The current Palisades Neighborhood Library opened in 1964 and was renovated in 2018.

Battery Kemble was at an elevation on Ridge Road (now Nebraska Avenue). The battery held two 100-pounder Parrott rifles, placed to sweep Chain Bridge and Virginia beyond. The site is located within Battery Kemble Park, bounded by Chain Bridge Road, MacArthur Boulevard, 49th Street, and Nebraska Avenue, NW.

Fletcher's Cove is on the Potomac River and the C & O Canal National Historical Park, between Chain and Key Bridges. Fletcher's has been in this location since the 1850s and is renowned as a superb fishing and recreational area. The nearby Abner Cloud House is the oldest building on the canal, dating back to 1802. After 145 years of business, the fourth generation of Fletchers retired in 2004 and Guest Services Incorporated, a National Park Service concessionaire, assumed responsibility for the operation of the concessions. The area surrounding the boat house was then officially named Fletcher's Cove, though most people still call it Fletcher's Boat House.

Other notable landmarks making the Palisades unique are the old Conduit Road Schoolhouse on MacArthur Boulevard, Palisades Community Church (1923), The Lab School of Washington (1967) (formerly the Florence Crittenton Home for Unwed Mothers), the German Embassy, St. David's Episcopal Church (1940), Sibley Hospital (1961) and Gen. Montgomery C. Meig's Washington Aqueduct / Dalecarlia Filtration / Water Treatment Plant (1853).

Remnants are everywhere of the old Capitol Transit #20 trolley (Union Station to Cabin John) that was a very popular ride through the Palisades out to the Glen Echo Amusement Park (1898–1968). In addition, the Georgetown Branch of the B & O railroad once worked its way through The Palisades, the most notable landmark being the steel trestle bridge over Arizona Ave. Since the Georgetown Branch's abandonment in 1985, it has been part of the Capital Crescent Trail.

The Palisades Firehouse (Engine Company 29), at 4811 MacArthur Blvd. NW, built in 1925 is listed on the National Register of Historic Places. It was designed by architect Albert L. Harris in Colonial Revival style.
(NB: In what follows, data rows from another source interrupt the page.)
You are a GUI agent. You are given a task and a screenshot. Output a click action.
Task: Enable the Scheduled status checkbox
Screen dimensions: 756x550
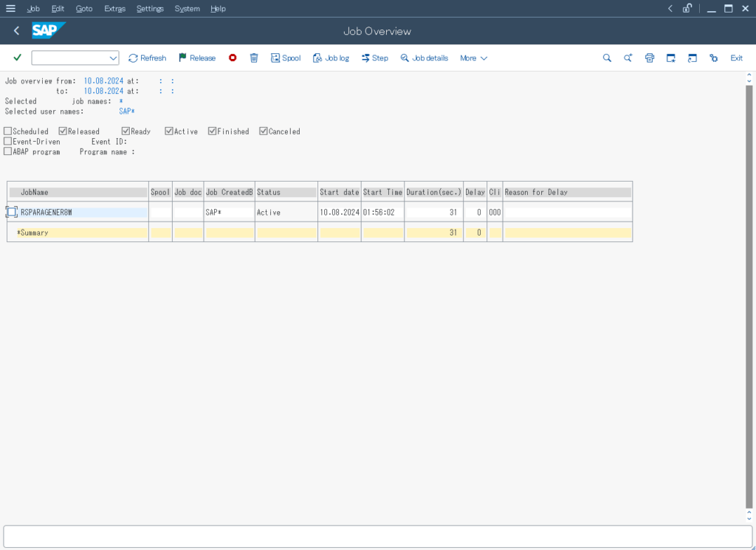tap(7, 131)
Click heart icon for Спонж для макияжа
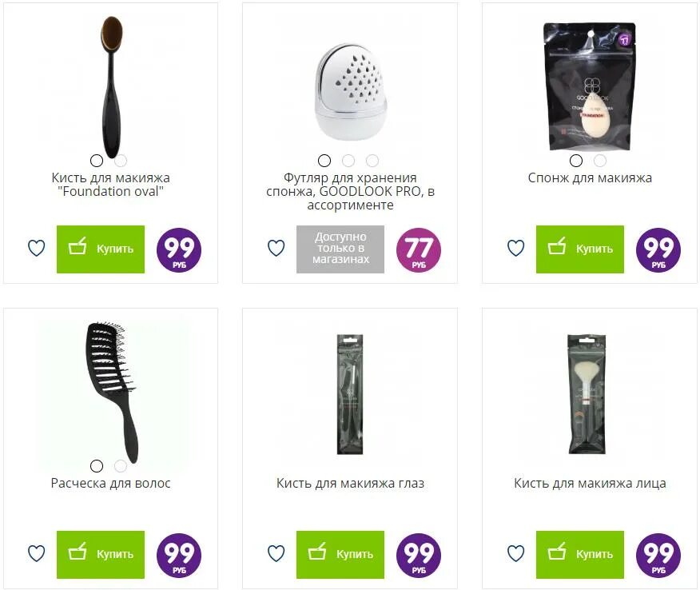The image size is (700, 590). click(515, 249)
Also National Register-listed are:
- Conduit Road Schoolhouse
- Dr. Franklin E. Kameny House, home of gay rights leader
- Northwest No. 4 Boundary Marker of the Original District of Columbia
- Washington Aqueduct.

Designed by John J. Zink, the MacArthur Theater, originally a single 1,000 seater that was tri-plexed in 1982, was in use from December 1946 through March 1997.

On September 11, 1936, at a cost of $40,000, the Palisades Playground and field house was dedicated at its current Sherier and Edmunds Place location.
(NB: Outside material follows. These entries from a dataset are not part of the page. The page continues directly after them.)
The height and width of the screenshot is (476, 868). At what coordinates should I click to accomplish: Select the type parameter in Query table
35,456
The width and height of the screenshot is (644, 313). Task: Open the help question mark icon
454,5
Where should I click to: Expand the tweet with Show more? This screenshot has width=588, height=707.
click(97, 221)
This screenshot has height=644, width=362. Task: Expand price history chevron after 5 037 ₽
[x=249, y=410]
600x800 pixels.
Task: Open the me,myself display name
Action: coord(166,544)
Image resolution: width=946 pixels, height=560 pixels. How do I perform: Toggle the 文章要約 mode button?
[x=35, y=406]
A high point of the year for many in the neighborhood is the annual July 4 parade, featuring local bands, fire engines and children on highly decorated tricycles and bicycles.

==Education==
District of Columbia Public Schools operates public schools. Mann Elementary School, Key Elementary School, Hardy Middle School, and Jackson-Reed High School serve Palisades.

Private schools in Palisades include Our Lady of Victory Catholic School, the Lab School, the River School, and St. Patrick's Episcopal Day School.

District of Columbia Public Library operates the Palisades Neighborhood Library.